• **PROBLEM DETAILS**:
Starting at the first line of the entries below, output every line exactly, up to and including the line with "Given: Click the spectrogram".

*** Opening INFORMATION SUPPLIED ***

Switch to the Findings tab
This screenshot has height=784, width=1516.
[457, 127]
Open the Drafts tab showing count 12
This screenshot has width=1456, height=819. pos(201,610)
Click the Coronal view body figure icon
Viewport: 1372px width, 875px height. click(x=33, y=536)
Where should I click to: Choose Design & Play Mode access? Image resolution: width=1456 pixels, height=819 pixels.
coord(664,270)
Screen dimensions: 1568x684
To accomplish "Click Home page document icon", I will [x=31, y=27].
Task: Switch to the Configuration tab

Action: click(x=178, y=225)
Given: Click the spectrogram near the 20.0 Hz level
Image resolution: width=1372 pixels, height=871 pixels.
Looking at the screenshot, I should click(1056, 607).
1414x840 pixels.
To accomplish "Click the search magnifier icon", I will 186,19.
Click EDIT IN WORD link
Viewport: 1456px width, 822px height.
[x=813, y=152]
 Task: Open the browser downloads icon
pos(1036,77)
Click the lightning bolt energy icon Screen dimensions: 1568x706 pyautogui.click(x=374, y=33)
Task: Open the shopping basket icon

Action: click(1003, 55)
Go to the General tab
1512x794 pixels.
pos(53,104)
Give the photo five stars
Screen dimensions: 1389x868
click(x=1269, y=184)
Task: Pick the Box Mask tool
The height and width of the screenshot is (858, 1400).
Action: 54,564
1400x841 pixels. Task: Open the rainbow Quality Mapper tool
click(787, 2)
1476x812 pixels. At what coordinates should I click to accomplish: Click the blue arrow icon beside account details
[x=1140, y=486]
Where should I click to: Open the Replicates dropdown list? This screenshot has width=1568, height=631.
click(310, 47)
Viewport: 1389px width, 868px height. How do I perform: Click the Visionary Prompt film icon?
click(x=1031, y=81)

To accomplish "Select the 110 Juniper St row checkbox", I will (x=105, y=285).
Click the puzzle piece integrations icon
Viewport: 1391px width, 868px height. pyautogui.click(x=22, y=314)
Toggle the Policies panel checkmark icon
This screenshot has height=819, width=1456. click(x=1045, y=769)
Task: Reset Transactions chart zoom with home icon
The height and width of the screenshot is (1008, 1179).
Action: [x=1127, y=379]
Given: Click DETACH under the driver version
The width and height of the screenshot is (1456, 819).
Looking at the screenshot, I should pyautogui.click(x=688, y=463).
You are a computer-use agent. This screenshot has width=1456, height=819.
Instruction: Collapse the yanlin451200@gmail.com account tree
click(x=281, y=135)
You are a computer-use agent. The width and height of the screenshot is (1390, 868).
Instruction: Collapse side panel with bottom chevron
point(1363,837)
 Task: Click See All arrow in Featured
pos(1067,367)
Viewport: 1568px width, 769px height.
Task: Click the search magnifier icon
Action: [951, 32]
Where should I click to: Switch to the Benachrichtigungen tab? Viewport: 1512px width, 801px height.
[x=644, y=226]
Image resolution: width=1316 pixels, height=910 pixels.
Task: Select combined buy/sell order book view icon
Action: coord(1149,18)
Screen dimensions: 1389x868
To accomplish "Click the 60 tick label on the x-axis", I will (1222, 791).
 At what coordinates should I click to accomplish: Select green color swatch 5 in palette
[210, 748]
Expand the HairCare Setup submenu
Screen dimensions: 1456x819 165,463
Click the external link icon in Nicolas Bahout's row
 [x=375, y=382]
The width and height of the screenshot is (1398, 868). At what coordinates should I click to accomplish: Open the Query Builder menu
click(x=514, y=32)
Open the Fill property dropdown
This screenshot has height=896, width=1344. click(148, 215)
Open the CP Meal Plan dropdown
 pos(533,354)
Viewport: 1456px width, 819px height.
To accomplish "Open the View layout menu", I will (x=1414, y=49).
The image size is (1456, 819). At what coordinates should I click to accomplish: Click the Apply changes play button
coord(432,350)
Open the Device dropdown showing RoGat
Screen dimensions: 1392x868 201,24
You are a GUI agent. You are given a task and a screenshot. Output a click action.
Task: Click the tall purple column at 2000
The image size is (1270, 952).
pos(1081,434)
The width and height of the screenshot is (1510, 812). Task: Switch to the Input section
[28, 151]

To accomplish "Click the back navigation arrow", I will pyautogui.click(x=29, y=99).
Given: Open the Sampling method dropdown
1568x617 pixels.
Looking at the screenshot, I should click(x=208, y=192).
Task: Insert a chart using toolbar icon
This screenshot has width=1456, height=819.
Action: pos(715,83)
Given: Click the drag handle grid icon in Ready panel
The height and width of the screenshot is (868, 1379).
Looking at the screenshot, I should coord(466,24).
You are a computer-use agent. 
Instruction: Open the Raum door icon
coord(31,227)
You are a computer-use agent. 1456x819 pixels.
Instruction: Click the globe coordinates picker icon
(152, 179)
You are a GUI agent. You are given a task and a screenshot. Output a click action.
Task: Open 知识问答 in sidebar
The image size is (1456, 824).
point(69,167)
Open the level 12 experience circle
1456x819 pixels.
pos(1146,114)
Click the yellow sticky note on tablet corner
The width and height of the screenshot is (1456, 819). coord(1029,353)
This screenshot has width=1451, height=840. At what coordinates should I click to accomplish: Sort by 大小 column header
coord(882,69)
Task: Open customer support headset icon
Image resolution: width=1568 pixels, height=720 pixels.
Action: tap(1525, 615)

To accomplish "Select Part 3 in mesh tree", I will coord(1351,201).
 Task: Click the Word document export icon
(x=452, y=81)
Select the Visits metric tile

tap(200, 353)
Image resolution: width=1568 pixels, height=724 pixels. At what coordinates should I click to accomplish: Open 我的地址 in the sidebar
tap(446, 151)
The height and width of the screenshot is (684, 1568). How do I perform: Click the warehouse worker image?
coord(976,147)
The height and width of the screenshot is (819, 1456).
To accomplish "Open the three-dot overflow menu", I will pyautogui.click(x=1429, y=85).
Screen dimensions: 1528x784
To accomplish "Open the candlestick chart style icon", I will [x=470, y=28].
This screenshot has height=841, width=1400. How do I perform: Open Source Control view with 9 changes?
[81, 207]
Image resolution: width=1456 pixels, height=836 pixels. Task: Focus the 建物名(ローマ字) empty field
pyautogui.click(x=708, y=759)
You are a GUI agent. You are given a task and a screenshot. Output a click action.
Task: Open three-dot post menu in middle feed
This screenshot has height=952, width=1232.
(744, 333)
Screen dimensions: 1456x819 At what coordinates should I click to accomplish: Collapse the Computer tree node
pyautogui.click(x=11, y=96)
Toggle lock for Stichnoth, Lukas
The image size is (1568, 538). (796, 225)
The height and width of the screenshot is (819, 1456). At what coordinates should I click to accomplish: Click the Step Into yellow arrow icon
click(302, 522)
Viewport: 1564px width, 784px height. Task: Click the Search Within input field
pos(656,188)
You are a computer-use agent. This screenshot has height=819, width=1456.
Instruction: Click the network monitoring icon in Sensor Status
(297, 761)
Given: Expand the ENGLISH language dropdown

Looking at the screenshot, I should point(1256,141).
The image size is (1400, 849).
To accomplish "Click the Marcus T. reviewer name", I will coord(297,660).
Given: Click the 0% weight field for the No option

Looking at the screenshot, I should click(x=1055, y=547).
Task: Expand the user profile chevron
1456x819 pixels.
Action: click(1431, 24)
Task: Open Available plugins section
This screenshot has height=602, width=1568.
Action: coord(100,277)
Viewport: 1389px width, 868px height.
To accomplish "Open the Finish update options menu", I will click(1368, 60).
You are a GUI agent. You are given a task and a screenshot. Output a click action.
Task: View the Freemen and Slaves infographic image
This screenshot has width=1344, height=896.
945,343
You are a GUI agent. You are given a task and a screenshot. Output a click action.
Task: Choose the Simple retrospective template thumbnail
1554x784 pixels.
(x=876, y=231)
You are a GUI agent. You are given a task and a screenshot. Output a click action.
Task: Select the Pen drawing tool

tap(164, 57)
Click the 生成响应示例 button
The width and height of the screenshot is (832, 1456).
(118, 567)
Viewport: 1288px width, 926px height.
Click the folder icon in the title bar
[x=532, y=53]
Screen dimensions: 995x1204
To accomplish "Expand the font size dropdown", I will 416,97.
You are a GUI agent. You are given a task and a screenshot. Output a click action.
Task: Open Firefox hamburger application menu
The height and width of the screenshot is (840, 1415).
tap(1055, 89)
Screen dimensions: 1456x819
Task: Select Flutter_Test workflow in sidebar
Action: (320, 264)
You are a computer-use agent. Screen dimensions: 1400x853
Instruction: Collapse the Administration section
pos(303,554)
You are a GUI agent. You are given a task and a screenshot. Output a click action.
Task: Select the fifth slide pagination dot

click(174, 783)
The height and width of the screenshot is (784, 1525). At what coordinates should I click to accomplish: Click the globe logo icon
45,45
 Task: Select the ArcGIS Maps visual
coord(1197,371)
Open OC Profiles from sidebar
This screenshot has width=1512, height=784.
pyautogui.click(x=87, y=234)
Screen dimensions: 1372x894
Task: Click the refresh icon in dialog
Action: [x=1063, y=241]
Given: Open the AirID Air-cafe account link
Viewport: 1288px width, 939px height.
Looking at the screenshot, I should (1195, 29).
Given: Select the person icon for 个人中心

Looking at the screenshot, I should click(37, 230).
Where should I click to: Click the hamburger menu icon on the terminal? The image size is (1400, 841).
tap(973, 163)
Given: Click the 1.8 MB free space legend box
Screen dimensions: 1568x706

*** Closing INFORMATION SUPPLIED ***

• **YOUR RESPONSE**:
Switch to the Findings tab
This screenshot has height=784, width=1516.
[457, 127]
Open the Drafts tab showing count 12
This screenshot has width=1456, height=819. pos(201,610)
Click the Coronal view body figure icon
Viewport: 1372px width, 875px height. click(x=33, y=536)
Where should I click to: Choose Design & Play Mode access? Image resolution: width=1456 pixels, height=819 pixels.
coord(664,270)
Screen dimensions: 1568x684
To accomplish "Click Home page document icon", I will [x=31, y=27].
Task: Switch to the Configuration tab

Action: click(x=178, y=225)
Given: Click the spectrogram near the 20.0 Hz level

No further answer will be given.